“My age”? Did I just hear him correctly? While it is no surprise that this mother hen is no longer a spring chicken, this still did give me a jolt of reality. It is true that I am getting older.
They say that 40 is the new 20, but I disagree & here is why.
At 20… I hoped & prayed not to get carded when I ordered a drink out. “Please, don’t ask for ID. Please don’t ask for ID.”
At 40…If I get asked for my license, I am so excited that I need to text everyone I ever met, update my Facebook status & Tweet about it after I finish doing a back flip.
At 20…I was called Miss
At 40..I am referred to as Ma’am like it is a dirty word.

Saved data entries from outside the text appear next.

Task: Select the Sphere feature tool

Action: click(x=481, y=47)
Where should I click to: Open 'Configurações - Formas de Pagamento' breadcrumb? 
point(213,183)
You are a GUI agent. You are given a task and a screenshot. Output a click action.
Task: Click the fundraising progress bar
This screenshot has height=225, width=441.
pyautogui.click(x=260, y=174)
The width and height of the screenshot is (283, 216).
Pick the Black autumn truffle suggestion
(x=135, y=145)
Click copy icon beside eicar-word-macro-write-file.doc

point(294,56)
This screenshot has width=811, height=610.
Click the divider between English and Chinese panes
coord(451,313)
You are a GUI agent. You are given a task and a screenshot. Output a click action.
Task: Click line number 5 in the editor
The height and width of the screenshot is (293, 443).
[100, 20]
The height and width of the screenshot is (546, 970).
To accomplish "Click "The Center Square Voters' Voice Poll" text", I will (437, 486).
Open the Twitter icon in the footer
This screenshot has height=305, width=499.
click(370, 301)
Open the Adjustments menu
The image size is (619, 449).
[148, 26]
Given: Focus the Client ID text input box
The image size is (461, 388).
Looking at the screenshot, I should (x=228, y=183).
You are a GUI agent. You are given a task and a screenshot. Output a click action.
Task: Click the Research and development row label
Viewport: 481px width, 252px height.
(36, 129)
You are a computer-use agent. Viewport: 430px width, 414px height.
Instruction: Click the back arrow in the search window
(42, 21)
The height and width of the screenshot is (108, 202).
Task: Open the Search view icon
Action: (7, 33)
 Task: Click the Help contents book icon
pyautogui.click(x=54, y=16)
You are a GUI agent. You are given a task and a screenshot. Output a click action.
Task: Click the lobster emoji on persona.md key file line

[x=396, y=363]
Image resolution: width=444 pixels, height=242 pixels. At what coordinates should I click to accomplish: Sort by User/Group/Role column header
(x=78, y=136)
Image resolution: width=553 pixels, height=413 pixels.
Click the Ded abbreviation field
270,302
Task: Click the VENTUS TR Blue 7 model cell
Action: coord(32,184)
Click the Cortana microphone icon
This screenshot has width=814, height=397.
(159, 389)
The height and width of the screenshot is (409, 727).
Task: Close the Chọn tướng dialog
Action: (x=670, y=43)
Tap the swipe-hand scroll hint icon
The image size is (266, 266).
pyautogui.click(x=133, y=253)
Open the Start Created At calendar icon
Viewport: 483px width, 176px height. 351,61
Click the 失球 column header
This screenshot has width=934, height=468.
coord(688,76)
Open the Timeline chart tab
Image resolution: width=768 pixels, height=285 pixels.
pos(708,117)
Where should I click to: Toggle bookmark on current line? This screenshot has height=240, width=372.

At 20…My jeans were low rise & my breasts were up to my neck
At 40…My breasts are low rise & my jeans are up to my neck.
At 20…my nights out started at 10 o’clock.
At 40…my nights out end with me passed out on the couch by 10 o’clock with the Big Bang Theory playing in the background.
At 20…I slathered on a pound of make-up to try to cover a pin-head sized pimple & continued to try to block it with my hands all day.
At 40…I shamelessly display my crow’s feet, stretch marks, gray hairs & every other imperfection without blinking an eye.
At 20…I would drink all night & wake in the morning without a feeling hung-over.
At 40…I can wake up feeling hung-over when I haven’t had a drink in months.
At 20…My medicine cabinet held a few bottles of cheap nail polish & cosmetics.
At 40…It is filled with prescription medication & hemorrhoid cream.
At 20…A hot and sweaty night might mean that you had a good date.
At 40…It means your peri-menopausal.
At 20…You hope that you are never like your mother.
At 40…You realize you are your mother and proud of it.